Frankfurt stiftet neuen Demokratiepreis für europäische Einheit
Neuer Preis für Demokratie und europäische Einheit startet in Frankfurt am Main
In Frankfurt am Main wird ein neuer Preis ins Leben gerufen, der Demokratie und die Einheit Europas ehrt: der Europäische Paulskirchenpreis für Demokratie. Damit sollen Personen und Gruppen ausgezeichnet werden, die sich für Freiheit, Rechtsstaatlichkeit und ein vereintes Europa einsetzen. Die erste Verleihung ist für Mai 2026 geplant; der oder die Preisträger:in erhält ein Preisgeld von 50.000 Euro.
Inspiriert ist der Preis von der Frankfurter Paulskirche, in der 1848/1849 die erste demokratisch gewählte Nationalversammlung Deutschlands tagte. Diese Versammlung legte den Grundstein für die verfassungsmäßige Ordnung des Landes. Nun soll die neue Auszeichnung jene würdigen, die dieses demokratische Erbe weiterführen.
Die Bewerbungsphase beginnt am 1. September und endet am 30. November. Vorschlagsberechtigt sind Einzelpersonen, Organisationen, zivilgesellschaftliche Gruppen oder Institutionen, die sich in herausragender Weise für Demokratie, Freiheit und Rechtsstaatlichkeit engagieren. Einreichungen sind online auf Deutsch, Englisch oder Französisch möglich.
Eine zwölfköpfige Jury wird die Preisträger:in auswählen. Nach der ersten Verleihung 2026 wird der Preis alle zwei Jahre vergeben.

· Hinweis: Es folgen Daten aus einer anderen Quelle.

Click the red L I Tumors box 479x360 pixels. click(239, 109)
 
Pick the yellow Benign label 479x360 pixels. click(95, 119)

Der Europäische Paulskirchenpreis für Demokratie rückt mutige Einsätze für demokratische Prinzipien in den Fokus. Das Preisgeld von 50.000 Euro soll die weitere Arbeit der Ausgezeichneten unterstützen. Künftig findet die Verleihung im Zweijahresrhythmus statt – für eine nachhaltige Würdigung von Beiträgen zu Freiheit und Einheit in Europa.